The obligatory "Did Arafat die of polonium poisoning?" post

I’m confident that the coming testing on his exhumed remains will be carried out with all the rigor, honesty, and transparency for which Palestinian governance is known the world round.

Serious question: Is there any type of death that Arafat could have suffered that wouldn’t have inspired conspiracy theories? He could have been struck by lightning and Mossad would have been accused of building a lightning machine.

[T]ests reveal that Arafat’s final personal belongings – his clothes, his toothbrush, even his iconic kaffiyeh – contained abnormal levels of polonium, a rare, highly radioactive element. Those personal effects, which were analyzed at the Institut de Radiophysique in Lausanne, Switzerland, were variously stained with Arafat’s blood, sweat, saliva and urine. The tests carried out on those samples suggested that there was a high level of polonium inside his body when he died.

“I can confirm to you that we measured an unexplained, elevated amount of unsupported polonium-210 in the belongings of Mr. Arafat that contained stains of biological fluids,” said Dr. Francois Bochud, the director of the institute…

There is little scientific consensus about the symptoms of polonium poisoning, mostly because there are so few recorded cases. Litvinenko suffered severe diarrhea, weight loss, and vomiting, all of which were symptoms Arafat exhibited in the days and weeks after he initially fell ill.

One teensy problem: Polonium has a half-life of 138 days, which means half the radioactivity of the sample disappears every four and a half months or so. Eight years later, only a tiny, tiny amount should be left from the original dose, on the order of just one atom per million. According to an Israeli scientist, the amount the Swiss lab found recently in Arafat’s possessions is simply too high to believe that it started decaying in 2004:

[E]ight years after Arafat’s death, the Swiss scientists reported finding polonium levels of 54mBq and 180mBq on his belonging, considered to be high levels.

“If it had been used to for poisoning, minimal levels should be seen now. Yet much higher levels were found. Someone planted the polonium much later,” [Dr. Ely] Karmon said…

Karmon added that the Al-Jazeera report raised additional unanswered questions. Referring to the fact that Arafat’s widow, Suha, provided the researchers with Arafat’s belongings, Karmon asked, “If Suha Arafat safeguarded these contaminated materials, why, after seven years, was she not poisoned too? She touched these things and Arafat in hospital,” he added…

“Did Al-Jazeera check the home of Suha Arafat in Paris and Malta where she kept the items for traces of polonium, as the British did in their investigation [of Alexander Litvinenko’s polonium poisoning]?” Karmon asked.

Good question. Remember, in the Litvinenko case, trace amounts of polonium were found in multiple locations where he’d been. This stuff does cross-contaminate, even though he apparently received a small (but obviously still lethal) dose. For Arafat’s belongings to show such surprisingly high levels of radioactivity even now means he must have received a massive dose at the time — and yet, somehow, no one around him fell ill via cross-contamination. Amazing.
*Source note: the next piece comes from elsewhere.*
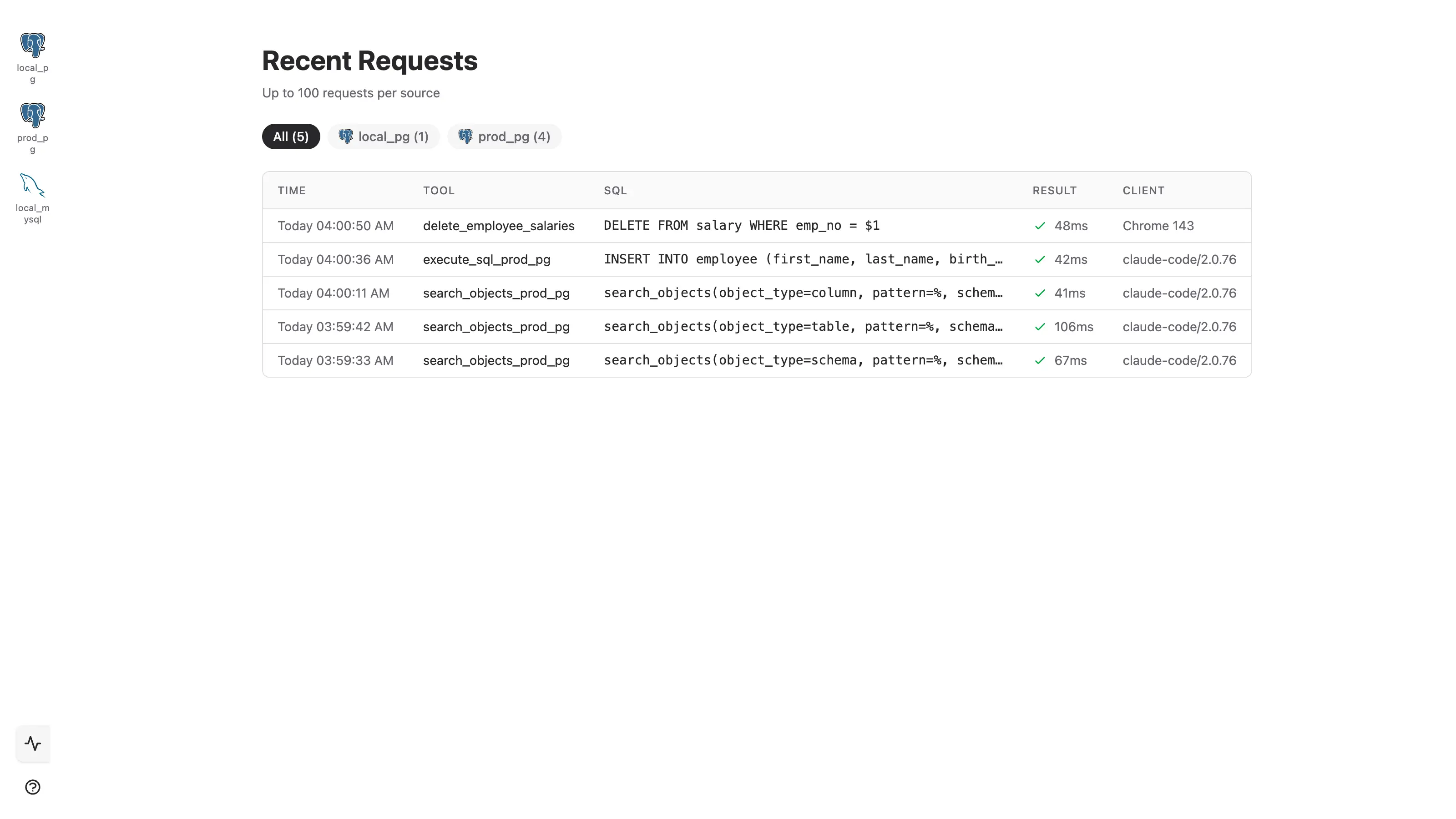The width and height of the screenshot is (1456, 819).
Task: Click the RESULT column header
Action: pos(1054,191)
Three possibilities then. One: Israel could have zapped him with some sort of magical Zionist version of polonium that has a much longer half-life and somehow creates no risk to the people around the target. Rest assured, this will become the new conventional conspiracy-theory wisdom if further tests don’t bear out Al Jazeera’s findings. And it still won’t explain why, after tolerating a cretin like Arafat for 30+ years, Israel would have finally decided to take him out in 2004 when he was already boxed in at the Muqata. Two: The polonium on his belongings was transferred accidentally because of how those belongings were stored. The New Scientist explains:

“They have to establish that the polonium is not associated with a natural occurring radioactive source,” says Regan – perhaps by looking for other accompanying natural sources, such as lead-210, lead-214 or bismuth-214. Suha Arafat has now called for her late husband’s body to be exhumed for further tests, a move which the Palestinian Authority has agreed to in principle, report Reuters.

If you believe Arafat’s wife, she’s been storing his belongings at her lawyer’s office. Not sure why they’d be kept there in any container that might generate trace amounts of polonium as a byproduct, but there you go. Three: Arafat’s wife, or someone else with her permission, planted the polonium more recently to make it look like he’d been assassinated. The problem with that theory is that polonium’s not easy to come by. One of the reasons Israel’s a prime suspect is that it’s a nuclear state and has access to this element. The Palestinians could have gotten it on the black market, I guess, or maybe from their friends in Iran. But even then, why now and why Arafat? There are a million ways Israel’s enemies can frame it for bad behavior and none of them involve an extremely rare radioactive element and a guy who’s been dead since Bush’s first term. This seems like a long way to go to create bad PR for “the Zionist entity.”

Exit question via CSM: “Why are the clothes only being tested eight years after the fact?”